Sejmowa komisja finansów publicznych rozpatrywała w środę rządowy projekt ustawy budżetowej na rok 2022 w zakresie poszczególnych części budżetowych.

"Budżet (na 2022 r. - PAP) jest oparty na konserwatywnych założeniach i raczej nie obawiam się, że w przyszłym roku będzie kryzys w rozumieniu ekonomicznym, tzn. realnego spadku PKB. Nie odczuwamy także, nie spodziewamy się, jakiegoś wyraźnego spadku dynamiki PKB. Takich zagrożeń nie widzimy" - powiedział posłom wiceminister Patkowski.

Jak mówił, "odpowiadając na pytanie, jak się szykujemy na ewentualne sytuacje, gdyby jednak były problemy, to odpowiedzią na to jest przygotowanie konserwatywnego budżetu".

"Ten konserwatyzm wyraża się m.in. w tym, że nie przewidujemy w tym budżecie środków z KPO. Gdyby one były, to by były pozytywnym impulsem i pozytywną niespodzianką" - wskazał.

Reklama

"Ja bym się tutaj nie obawiał, że ten budżet nie będzie wykonany" - podkreślił.

Zdaniem wiceministra, Komisja Europejska nie ma żadnej prawnej podstawy do tego, żeby KPO dla Polski nie zatwierdzić. "Nie ma takiego przepisu na podstawie, którego Komisja to nie robi.
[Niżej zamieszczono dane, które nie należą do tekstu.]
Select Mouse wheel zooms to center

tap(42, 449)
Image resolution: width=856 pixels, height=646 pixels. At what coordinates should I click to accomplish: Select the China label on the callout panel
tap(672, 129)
To jest procedura polityczna, do procedury politycznej w KE odnosić się nie będę" - powiedział Patkowski.

Projekt ustawy budżetowej na przyszły rok zakłada, że w 2022 roku dochody budżetu państwa wyniosą 481,4 mld zł, a wydatki 512,4 mld zł. Deficyt ma wynieść nie więcej niż 30,9 mld zł. Resort finansów założył ponadto, że PKB Polski w 2022 r. urośnie o 4,6 proc., a średnioroczna inflacja ukształtuje się na poziomie 3,3 proc. Prognozowane przeciętne miesięczne wynagrodzenie brutto w gospodarce narodowej wyniesie w 2022 r. 5922 zł, a spożycie prywatne, w ujęciu nominalnym, wzrośnie o 9,2 proc.

Rząd przewiduje jednocześnie, że deficyt sektora finansów publicznych wyniesie w przyszłym roku ok. 2,8 proc. PKB. Prognozowany dług sektora instytucji rządowych i samorządowych ukształtuje się na poziomie 56,6 proc. PKB.